→ **Supplied text**

>> start

Appeal by the Government from an order of the District Court for the Eastern District of New York (Jack B. Weinstein, Judge) granting a motion under 28 U.S.C. § 2255 (1982) to set aside a fifteen-year sentence imposed pursuant to the Armed Career Criminal Act, 18 U.S.C. § 924(e) (Supp. IV 1986), and resentencing defendant to five years. Appeal dismissed as an unauthorized appeal of a sentence.
Kaufman, Oakes and Newman, Circuit Judges.
JON O. NEWMAN, Circuit Judge:
The United States appeals from an order of the District Court for the Eastern District of New York (Jack B. Weinstein, Judge) granting a motion by appellee Raphael Dwight Hundley under 28 U.S.C. § 2255 (1982) to set aside a fifteen-year sentence. The District Court had imposed the sentence pursuant to the Armed Career Criminal Act, 18 U.S.C. § 924(e) (Supp. IV 1986), which mandates a fifteen-year minimum sentence for those committing certain firearms offenses who have three prior predicate convictions. Subsequently, the Court invalidated the sentence upon a determination that one of the three predicate convictions relied on by the Government was constitutionally infirm. Hundley was resentenced to an aggregate sentence of five years. We dismiss the appeal because what in form is an appeal from the granting of a motion under section 2255 is in substance an unauthorized appeal by the Government from the five-year sentence. Though the procedure that purports to confer appellate jurisdiction on this Court was developed by the District Court, it cannot suffice to confer upon the Government appellate rights that Congress has not created.
Hundley was indicted in 1986 on two counts of possession of a firearm by a convicted felon, in violation of 18 U.S.C. Appx. § 1202(a)(1) (1982), repealed and reenacted by Firearms Owners' Protection Act, Pub. L. No. 99-308, §§ 102(6)(D), 104(b), 100 Stat. 452, 459 (1986) (codified at 18 U.S.C. § 922(g) (1982 & Supp. IV 1986)), and one count of possession of cocaine, in violation of 21 U.S.C. § 844 (1982 & Supp. IV 1986). The Government sought enhanced sentencing of Hundley under the Armed Career Criminal Act, 18 U.S.C. Appx. § 1202(a) (1982 & Supp. III 1985), repealed and reenacted by Firearms Owners' Protection Act, Pub. L. No. 99-308, §§ 104(a)(4), 104(b), 100 Stat. 458, 459 (1986) (codified at 18 U.S.C. § 924(e) (Supp. IV 1986)). Under that Act, possession of a firearm by a convicted felon is punishable by a mandatory minimum sentence of fifteen years if the defendant has three or more prior convictions for certain crimes, including robbery. The Government notified the District Court that Hundley had three prior robbery convictions and moved to have him sentenced under the enhancement provision, should he be convicted on the gun possession charges. Hundley opposed application of the Armed Career Criminal Act on the ground that one of the three predicate convictions proffered by the Government--Hundley's 1977 bank robbery conviction in the District Court for the Western District of Pennsylvania (the "1977 conviction")--was constitutionally defective. He argued that the 1977 conviction violated his Sixth Amendment right to self-representation because the trial court had improperly discouraged him from proceeding pro se. He sought to preclude the use of the 1977 conviction before he would plead guilty to the gun possession charges.

>> end

→ **Challenges**
1. Reproduce the passage of the Hundley opinion starting at "Appeal by the Government from an" and ending at "of a sentence.".
2. According to the Hundley opinion, why did the appeals court dismiss the Government's appeal? Answer in one to three sentences.
3. Carry the Hundley opinion forward from its final sentence.

→ **Data provided**
>> start

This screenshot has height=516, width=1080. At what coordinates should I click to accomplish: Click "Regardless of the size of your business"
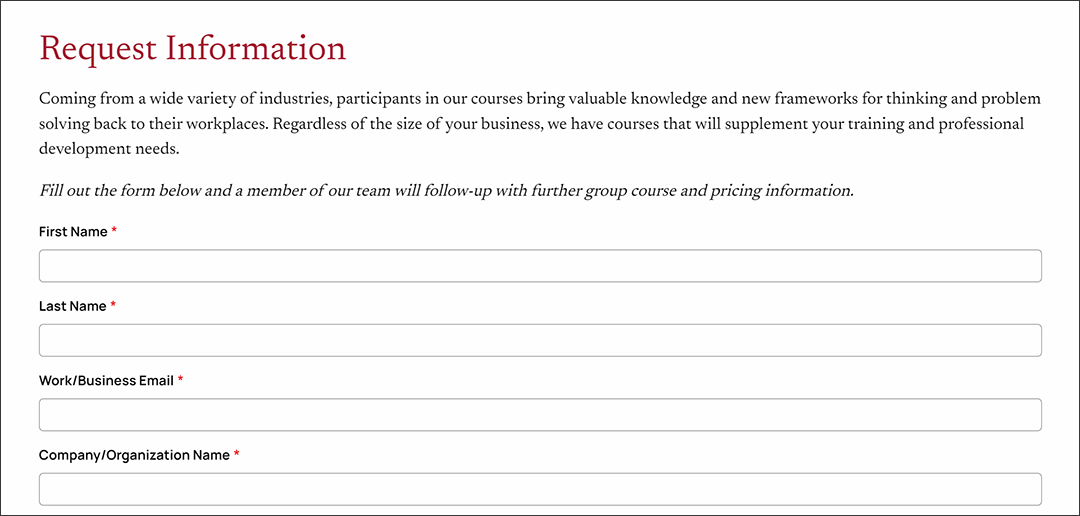pos(408,124)
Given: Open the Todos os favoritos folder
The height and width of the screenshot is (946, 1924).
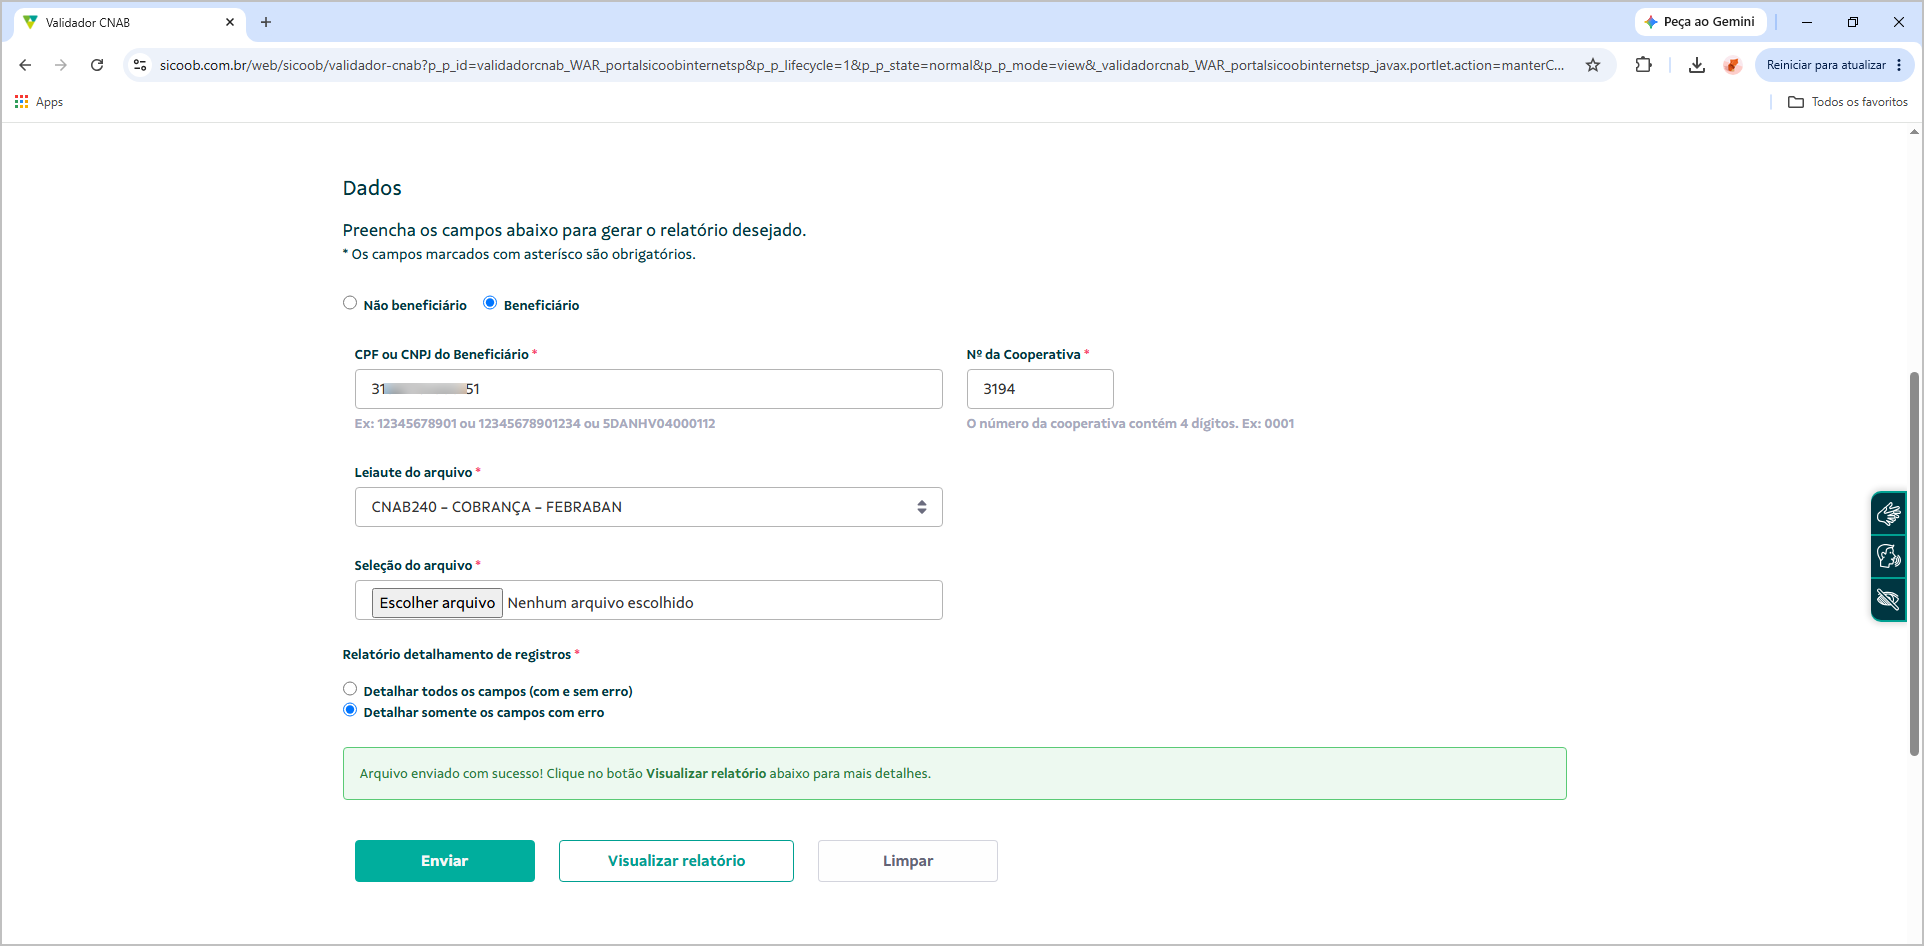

>> end

→ **Answers to the tasks**
1.
Appeal by the Government from an order of the District Court for the Eastern District of New York (Jack B. Weinstein, Judge) granting a motion under 28 U.S.C. § 2255 (1982) to set aside a fifteen-year sentence imposed pursuant to the Armed Career Criminal Act, 18 U.S.C. § 924(e) (Supp. IV 1986), and resentencing defendant to five years. Appeal dismissed as an unauthorized appeal of a sentence.

2. The court dismissed the appeal because, although it took the form of an appeal from the granting of a section 2255 motion, it was in substance an unauthorized appeal by the Government from Hundley's five-year sentence. The procedure the District Court developed could not give the Government appellate rights that Congress had not created.

3.
Following argument by the parties, the District Judge expressed his view that the 1977 conviction had been obtained in violation of Hundley's constitutional rights and "should be set aside for purposes of [the] enhancement statute." Defense counsel urged the Judge to make that ruling prior to entry of a plea, contending that Hundley was entitled to know before he pled whether or not he was subject to a mandatory minimum sentence. See Fed. R. Crim. P. 11(c)(1). However, the Judge declined to make the ruling at that point because he did not want to deny the Government "its right to appeal." From the colloquy with counsel, it is evident that the Judge believed that if he invalidated the 1977 conviction prior to the plea and then imposed sentence without enhancement, the Government could not appeal from the sentence and would have no opportunity to secure review of the ruling on the 1977 conviction. In order to provide the Government with "something to appeal," Judge Weinstein proposed the following unusual procedure: First, he would accept guilty pleas from Hundley to the three counts of the indictment, with the minimum sentence stated to be fifteen years pursuant to the enhancement statute; second, he would immediately entertain an oral motion to set aside the enhanced sentence under section 2255; third, he would immediately grant the motion on the ground that the 1977 predicate conviction was invalid; and finally, he would resentence Hundley without regard to the enhancement statute.
In light of the procedure outlined by Judge Weinstein, Hundley agreed to plead guilty to the gun possession and narcotics charges. In accordance with that procedure, Hundley was informed at the plea proceeding that the enhancement statute was applicable and that he was subject to a mandatory minimum term of fifteen years. Defense counsel unsuccessfully renewed his motion to have the District Court determine the validity of the 1977 conviction prior to the plea. Hundley then pled guilty. At the subsequent sentencing hearing, Judge Weinstein implemented the remaining steps of his procedure. After sentencing Hundley to the mandatory minimum fifteen-year prison term under the enhancement statute, he immediately granted a motion by the defendant under section 2255 to set aside the sentence on the ground that the 1977 conviction was invalid. The Court promptly resentenced Hundley without enhancement to two years on each of the two firearms counts and one year on the cocaine count, all sentences to run consecutively--an aggregate sentence of five years.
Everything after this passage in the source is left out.